それに対して、玉山鉄二と北川景子は、ちょっとね、いまいち、いまに、いまさん・・・。玉山鉄二の方は、警官としてあり得ない行動ばかりの上に、前の恋人を追うのに今の恋人を連れて行くかとか役柄上の無理もずいぶん多いんですが、それと別に、熱が入ってないというか白けているというかそういう態度が役柄の行動とフィットしていないと思います。この役柄の行動からすると激情で突っ走るか、白けた感じでやるならもっと悟ったか斜に構えた感じの醒め方でやるかだと思うんです。ただ単にやる気がない様子の態度なので、どうして神を箱根まで追いかけるのか、その先さらに突っ込んでいくのか、違和感ばかり残ります。北川景子は、客でもある時藤の車を盗んで最初はこれ犯罪でしょなんて言いながら、その後は無意味にはしゃぎっぱなしでいかにも不自然。主役2人と長老たち(津川雅彦や平泉成の他、柄本明とか)が渋めの雰囲気を作っている中でこの2人が浮いています。

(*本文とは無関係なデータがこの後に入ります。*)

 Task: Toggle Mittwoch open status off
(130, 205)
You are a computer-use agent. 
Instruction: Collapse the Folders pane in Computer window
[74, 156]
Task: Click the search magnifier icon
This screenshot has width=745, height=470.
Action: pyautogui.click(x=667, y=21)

ストーリーでは、一番のキーポイントの時藤がエレベーターに閉じ込められる設定に無理があります。秘書から5時30分に電源が切られることを知らされていながら時間も確かめずにエレベーターに乗るかという疑問だけでなく、そもそも秘書の手前いったんビルから出て再度忍び込んでロープを回収したわけですから人に見られたくない思いが強いはずの時藤は、第一選択は非常階段でしょうし、非常階段がなかったとしてもエレベーターが動いていること自体を警備員に見とがめられるリスクがあるときにエレベーターに乗るでしょうか。

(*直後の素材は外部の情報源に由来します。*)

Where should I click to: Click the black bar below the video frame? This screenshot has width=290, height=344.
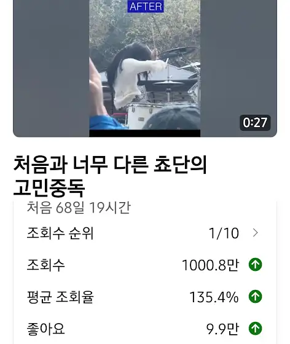point(144,133)
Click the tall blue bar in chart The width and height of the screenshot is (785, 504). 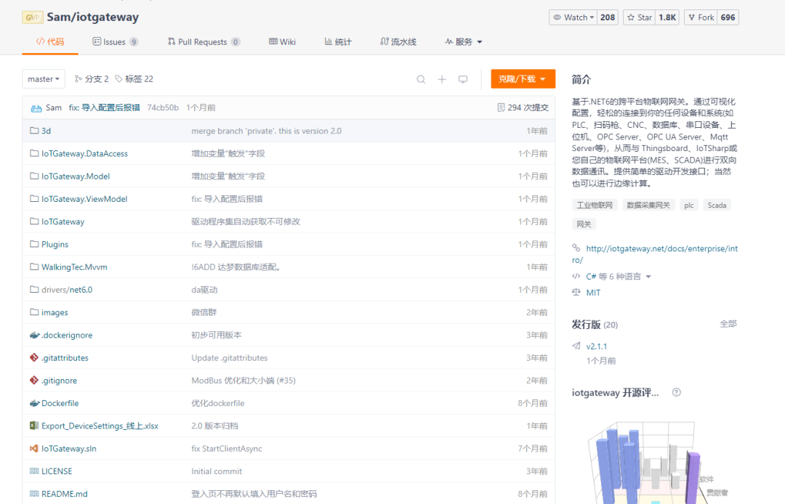click(x=607, y=465)
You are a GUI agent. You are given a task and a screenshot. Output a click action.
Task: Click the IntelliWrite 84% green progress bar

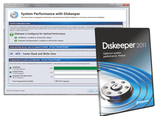tap(75, 69)
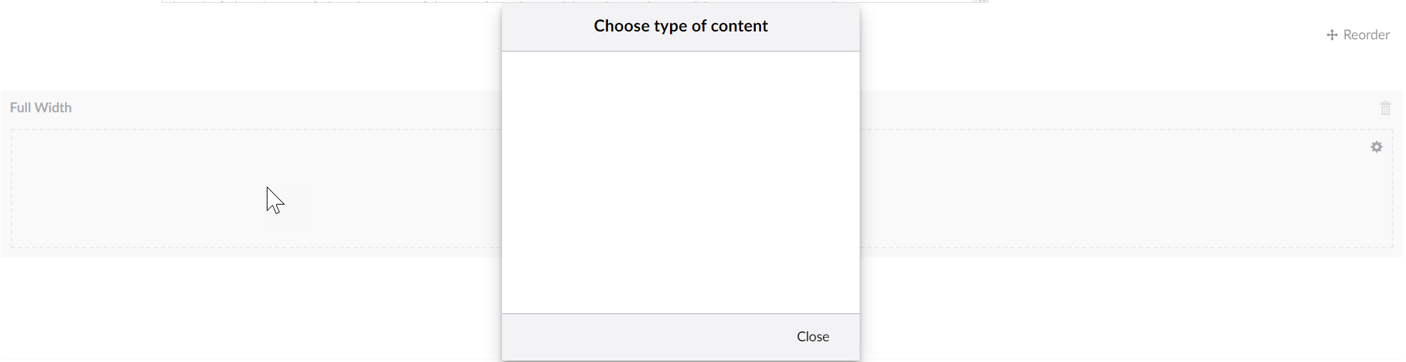Open cell settings via the gear icon
The width and height of the screenshot is (1406, 362).
1377,147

赤城と美加代の行動は、いちいち考えたくないくらい大部分が不自然。演技が行動にフィットしていないためにより不自然に見える面もありますが。
名作のリメイクで、不安なんでしょうけど、オリジナルの監督ルイ・マルの息子マニュエル・マルを制作陣に取り込んで公式サイトで「作品の出来映えにもとても満足しております」なんて書かせています。オリジナルの監督の遺族の名前で権威付けって興ざめ。

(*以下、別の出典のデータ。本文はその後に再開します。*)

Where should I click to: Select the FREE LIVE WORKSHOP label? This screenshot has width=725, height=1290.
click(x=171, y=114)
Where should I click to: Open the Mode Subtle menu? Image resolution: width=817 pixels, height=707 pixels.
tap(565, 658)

ま、いいんですけど、ラスト近くでベテランの柳町刑事(柄本明)が「時藤の服役は20年」と言っています。現実の裁判だとどうかなという疑問はあります(昨今のマスコミの論調やそれに影響された刑事裁判の量刑の状況からは十分ありそう)が、それはさておき、だったら「死刑台のエレベーター」にならないじゃん、と思ってしまいます(横浜の夜景の美しい映画でしたので、最後は横浜弁で)。